Then, I ask myself, “Why do they assume everyone entering the clinic is having an abortion? Maybe the patient who just pulled into the parking lot isn’t there for an abortion. Maybe she’s just getting an annual check-up. Maybe she’s in need of medication or a referral to another doctor. Maybe she found a lump in her breast or is experiencing pain. Maybe she’s truly very sick, and this is the only place she can go to get medical assistance.”

I’ve received medical services from women’s clinics multiple times in my life. I have also accompanied a number of friends on visits to these clinics. None of these visits involved abortions. Every single one of them occurred because seeing a doctor at a women’s clinic was significantly cheaper or faster than booking an appointment with a private office. Health care in this country is expensive, and services through a private office can be slow. If you are a low- to middle-class woman, even basic services like breast exams and pap smears can break the bank. For many females, local clinics are the only choice — aside from not receiving medical attention at all.

Extracted information:
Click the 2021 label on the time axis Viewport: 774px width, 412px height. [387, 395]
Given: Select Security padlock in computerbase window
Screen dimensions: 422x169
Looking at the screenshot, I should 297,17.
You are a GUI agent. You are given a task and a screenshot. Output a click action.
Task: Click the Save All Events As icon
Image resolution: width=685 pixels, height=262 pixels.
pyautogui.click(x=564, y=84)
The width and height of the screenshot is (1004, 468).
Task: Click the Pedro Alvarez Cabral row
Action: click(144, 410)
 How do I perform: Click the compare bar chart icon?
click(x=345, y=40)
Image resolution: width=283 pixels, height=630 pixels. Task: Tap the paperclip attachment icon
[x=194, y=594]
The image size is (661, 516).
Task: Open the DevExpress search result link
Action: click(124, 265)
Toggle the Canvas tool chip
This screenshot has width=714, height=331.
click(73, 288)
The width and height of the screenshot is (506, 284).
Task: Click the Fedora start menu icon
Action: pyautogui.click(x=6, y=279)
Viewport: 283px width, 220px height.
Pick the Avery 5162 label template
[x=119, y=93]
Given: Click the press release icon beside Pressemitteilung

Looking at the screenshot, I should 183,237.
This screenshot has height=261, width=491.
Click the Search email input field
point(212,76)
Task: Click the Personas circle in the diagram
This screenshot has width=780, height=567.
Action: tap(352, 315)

---

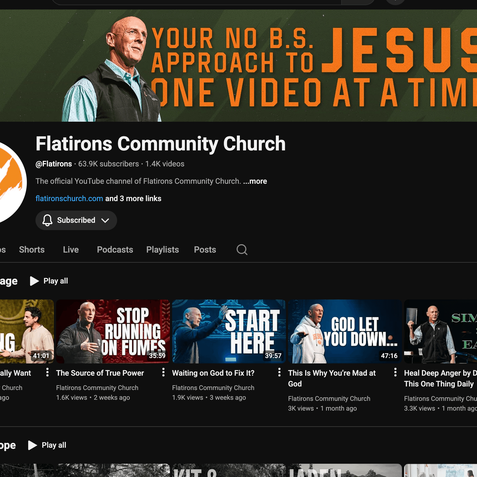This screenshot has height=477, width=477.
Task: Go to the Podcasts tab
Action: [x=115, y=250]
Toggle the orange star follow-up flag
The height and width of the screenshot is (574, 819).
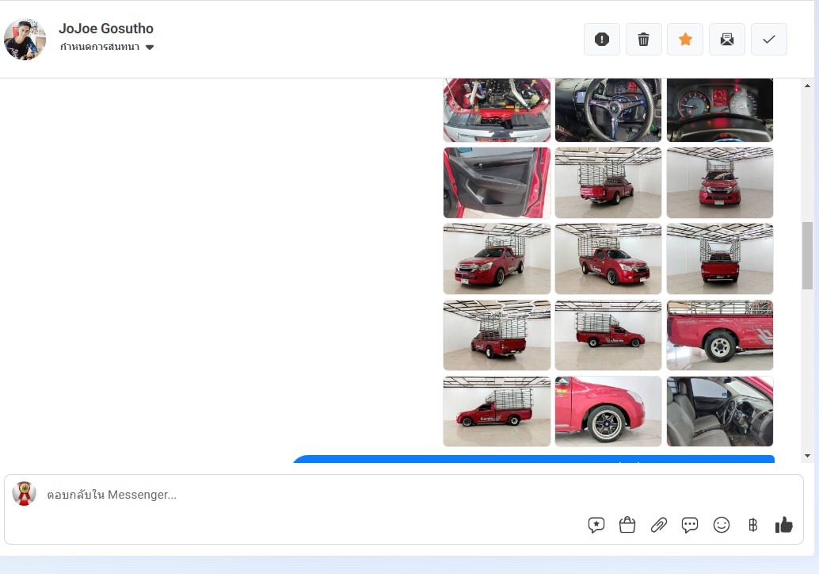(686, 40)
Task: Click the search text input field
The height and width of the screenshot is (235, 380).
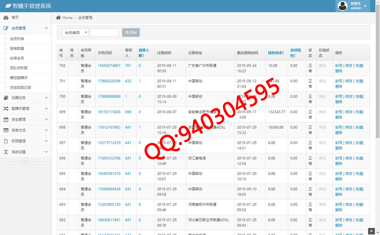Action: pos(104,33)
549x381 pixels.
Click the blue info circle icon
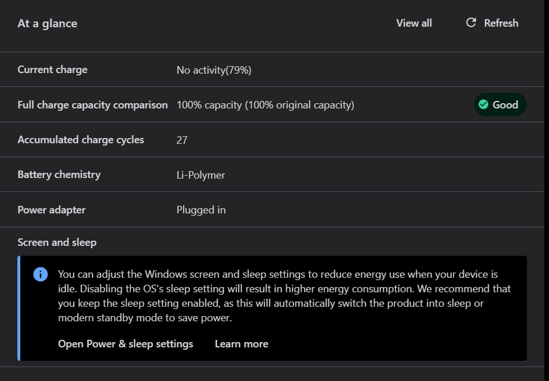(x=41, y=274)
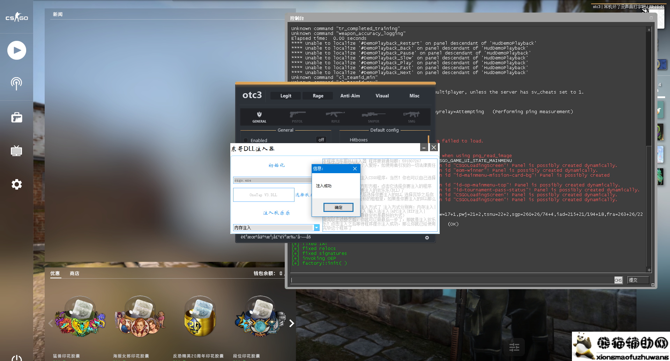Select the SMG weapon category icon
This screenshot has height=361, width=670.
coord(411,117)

Problem statement: Repeat the passage about women's clinics, word for word, from "I’ve received medical" down to "attention at all.".

Answer section:
I’ve received medical services from women’s clinics multiple times in my life. I have also accompanied a number of friends on visits to these clinics. None of these visits involved abortions. Every single one of them occurred because seeing a doctor at a women’s clinic was significantly cheaper or faster than booking an appointment with a private office. Health care in this country is expensive, and services through a private office can be slow. If you are a low- to middle-class woman, even basic services like breast exams and pap smears can break the bank. For many females, local clinics are the only choice — aside from not receiving medical attention at all.